Page text |

December 30, 2008

“There’s no place like home to make me feel alone”

Once again I fell under his smoky spell. Just when I thought I had risen above my old obsessions I found myself wrestling in his sheets after midnight. He responds with blankness, he no longer feels for me the way I seem to want for his attention. He is melancholy while I push buttons that I know are infallible. Less begging this year, more of an understanding, a Christmas tradition if you will.

And now I wait for my in house love to return, I wait with little remorse. Have I no heart? Or is it that I have too much heart, too many feelings? Too much feeling, touching. What now? I tend to be destructive in idle love, I need a jump start and I doubt Disneyworld will fill the void but I’ll give it a try.

Happy Birthday
Happy New Year
Another year full of hope on the horizon and yet I doubt it will be much different. Same listlessness, same absentminded philandering. More heart, less soul. More soul, less body.
Wishes, dreams and mostly schemes.

November 13, 2008

Looking for more information on the Moons

Maybe I’ll just go and cry alone at all of our love and everything I still think I'm missing. You are my beautiful being, the sleeper to my dreamer, the rock to my waves and yet with all that has and is becoming I feel lonely and still a little lost. I wish to slow dance to scratched records under twinkle lights with you while you want for television glow and hoppy beverages. Where and how have we made this happy medium my love? You have taken the crazed look from my eyes and replaced it with a glazed love-drunk stare. You saved me from myself and I only hope I have saved enough of myself to be eternally Me.

October 03, 2008

Two months later: giving up the old Obsessions and It's Love again

Listening to Built to Spills “Car” and thinking of the old days where I relished in our awkwardness and my keen ability to seem completely insane but be in total control of our relationship. I have done my best in these last months to break my lasting vice of the old Him. Small successes have been made and I am proud that the turmoil that these thoughts and obsessions were causing has subsided like the staunch heat of summer.

Supplied material |
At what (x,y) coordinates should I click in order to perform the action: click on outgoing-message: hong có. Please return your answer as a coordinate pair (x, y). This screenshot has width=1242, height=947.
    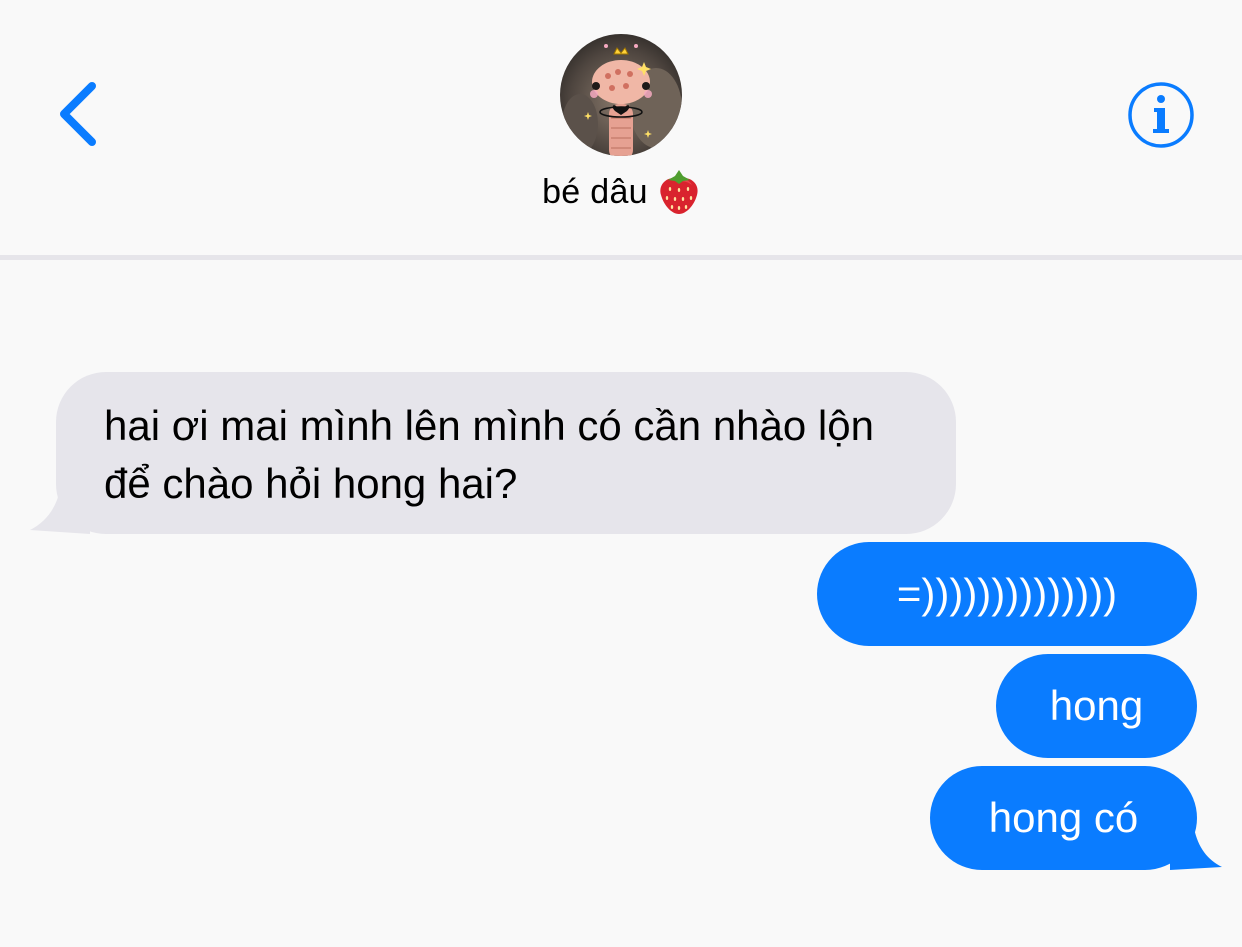
    Looking at the image, I should click on (1064, 818).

Tasks for this exercise |
a - Answer these about the blog entries:
(i) What place does the writer doubt will fill the void?
(ii) What song is the writer listening to in the entry dated October 03, 2008?
(iii) What does the writer say the loved one wants instead of slow dancing to scratched records under twinkle lights?
b - Reproduce the blog entries word for word between "Once again I" and "give it a try.", inclusive.

Exercise responses |
a -
(i) Disneyworld
(ii) "Car"
(iii) Television glow and hoppy beverages

b -
Once again I fell under his smoky spell. Just when I thought I had risen above my old obsessions I found myself wrestling in his sheets after midnight. He responds with blankness, he no longer feels for me the way I seem to want for his attention. He is melancholy while I push buttons that I know are infallible. Less begging this year, more of an understanding, a Christmas tradition if you will.

And now I wait for my in house love to return, I wait with little remorse. Have I no heart? Or is it that I have too much heart, too many feelings? Too much feeling, touching. What now? I tend to be destructive in idle love, I need a jump start and I doubt Disneyworld will fill the void but I’ll give it a try.